Gapped Bilayer Graphene Exhibits Edge-state Transport, Demonstrating Non-local Resistance Via Tuned Edge Terminations

Electronic transport in bilayer graphene, a material with unique electronic properties, presents ongoing challenges for nanoscale device development. Jesús Arturo Sánchez-Sánchez and Thomas Stegmann, both from the Instituto de Ciencias Físicas at the Universidad Nacional Autónoma de México, now demonstrate the existence of conducting edge states within this material even when a gap is introduced by applying a voltage between the layers. This discovery is significant because it reveals a pathway for electrical conduction that does not rely on the material’s bulk properties, instead occurring along the edges of the graphene structure. The team’s calculations show these edge states are strongly influenced by the specific arrangement of atoms at the edge and can be controlled by adjusting the energy of electrons, offering potential for novel electronic devices and a deeper understanding of nanoscale conduction.

By combining computational modelling with band structure calculations, scientists have shown that these states arise from specific arrangements of atoms at the edges, including zigzag, armchair, and bearded terminations, and enable electrical conduction even when the main material is an insulator. The team confirmed these theoretical predictions by demonstrating edge-localized current flow within the gBLG structures.

Importantly, the research reveals that these edge states depend sensitively on the precise atomic arrangement at the device edges, rather than inherent topological properties of gBLG. While these edge states can be fragile, the ability to tune their presence with electron energy offers potential for controlling current flow through electrostatic gating. The findings align with observations of edge transport in twisted bilayer graphene, suggesting a common mechanism governs conduction at the edges of these two-dimensional materials.

Twisted Bilayer Graphene Edge State Transport

This research investigates electronic transport, particularly edge states, in bilayer graphene (BLG) and twisted bilayer graphene (tBLG). The motivation is to understand and control current flow at the nanoscale, focusing on the unique properties arising from the BLG structure, twisting, and edge effects. The research builds on theoretical models and computational methods to simulate and analyse these systems, with the ultimate goal of potentially engineering novel nanoelectronic devices.

The team employs a tight-binding model to describe the electronic structure of BLG and tBLG, utilising Green’s function formalism to calculate electronic transport properties, including transmission coefficients and current densities. The research relies heavily on numerical calculations to solve these equations and obtain quantitative results, crucial for dealing with the complexity of the systems.
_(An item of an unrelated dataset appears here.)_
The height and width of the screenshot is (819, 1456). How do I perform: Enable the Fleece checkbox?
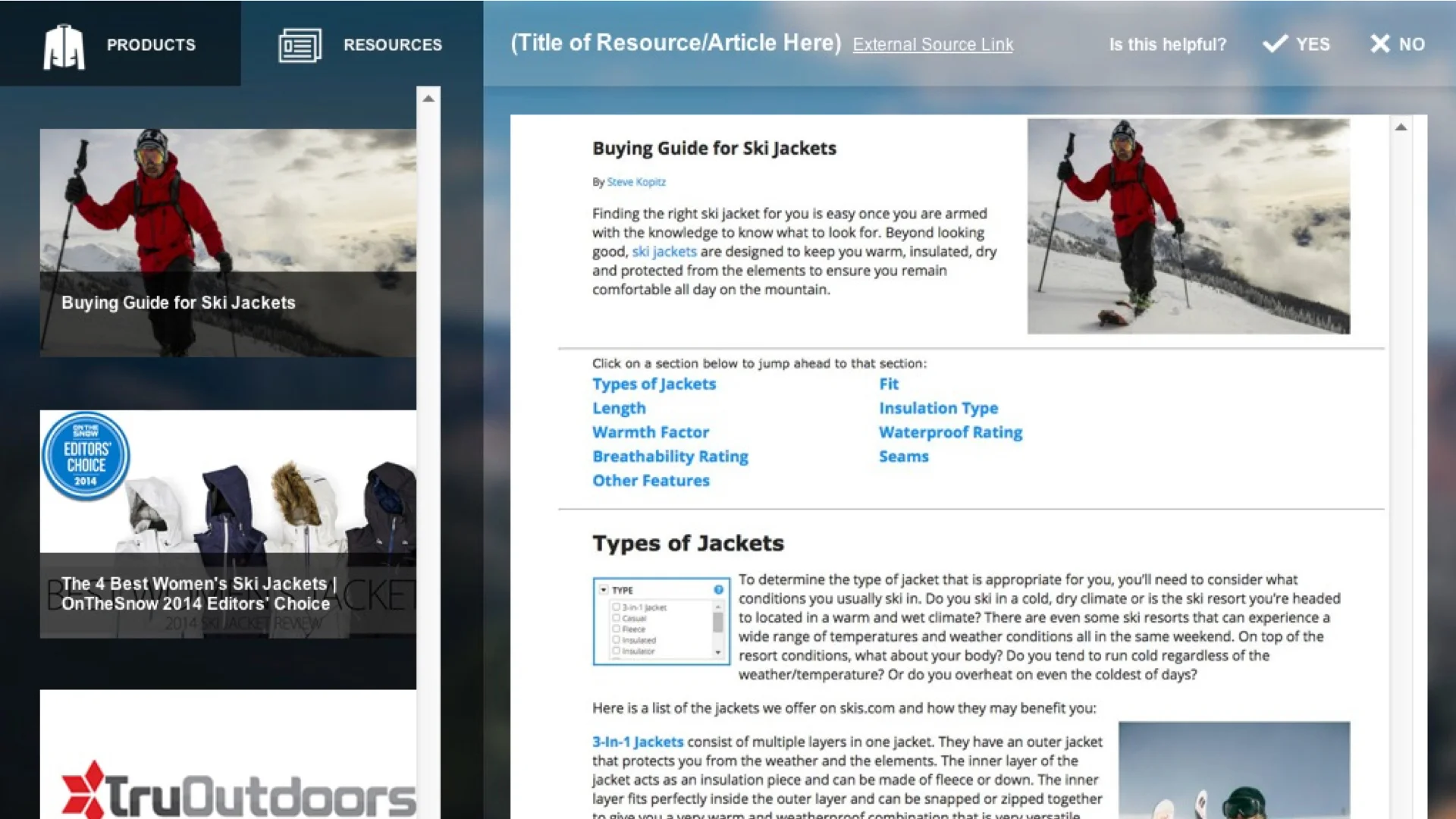(x=616, y=629)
A key aspect of the research is the careful modelling of edges and their impact on electronic transport. The team explores different edge terminations and configurations, including disorder such as random potential or defects, for realistic modelling and understanding the robustness of the observed phenomena.
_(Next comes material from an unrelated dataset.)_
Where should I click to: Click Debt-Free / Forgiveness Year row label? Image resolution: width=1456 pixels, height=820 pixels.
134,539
The research demonstrates the existence and characteristics of edge states in BLG and tBLG, revealing that these states play a crucial role in conducting current along the edges of the material. A significant finding is the ability to steer current flow by manipulating the edge structure, for example, by changing the edge termination or introducing edge defects, representing a key step towards creating controllable nanoelectronic devices.

The twisting angle in tBLG profoundly impacts the electronic band structure and, consequently, the transport properties. Specific twisting angles can lead to the emergence of flat bands and enhanced edge state transport. The research also investigates the robustness of the edge state transport against disorder, suggesting that certain edge configurations are more resilient than others. Detailed current profiles show how the current is distributed within the material, helping to understand the mechanisms of transport and the role of edge states.
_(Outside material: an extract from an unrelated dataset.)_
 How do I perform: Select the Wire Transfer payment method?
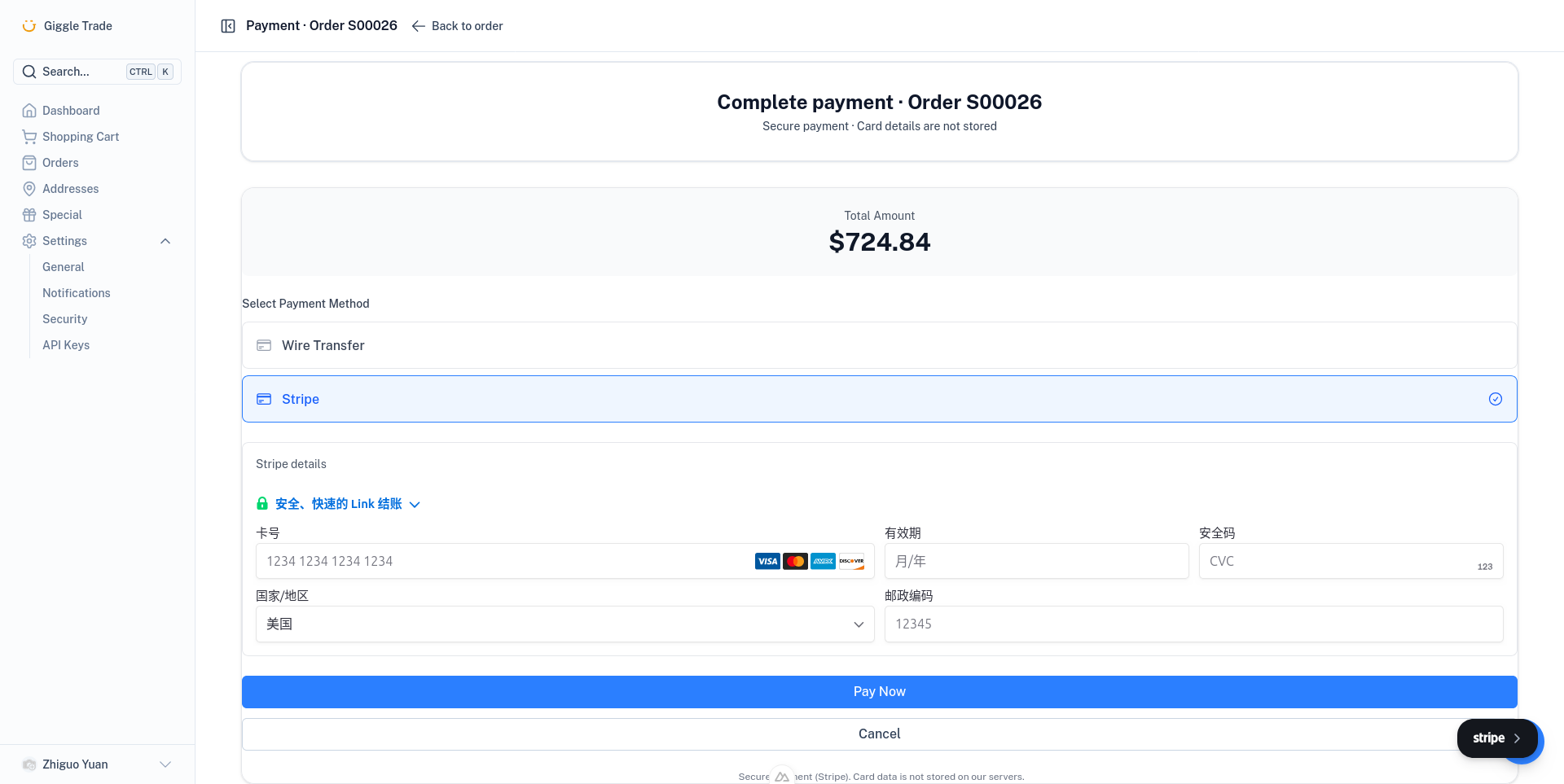[x=879, y=345]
In some configurations, the research suggests the possibility of generating and detecting pure valley current, a promising concept for spintronics and valleytronics. The emergence of flat bands in tBLG at specific twisting angles is linked to enhanced edge state transport and the possibility of novel electronic phenomena.

This research provides a deeper understanding of the electronic properties of BLG and tBLG, particularly the role of edge states and twisting. The ability to steer current flow and generate valley current opens up possibilities for creating novel nanoelectronic devices with tailored functionalities. The generation of valley current could lead to the development of new spintronic and valleytronic devices, highlighting the importance of edge engineering and materials design for controlling electronic transport.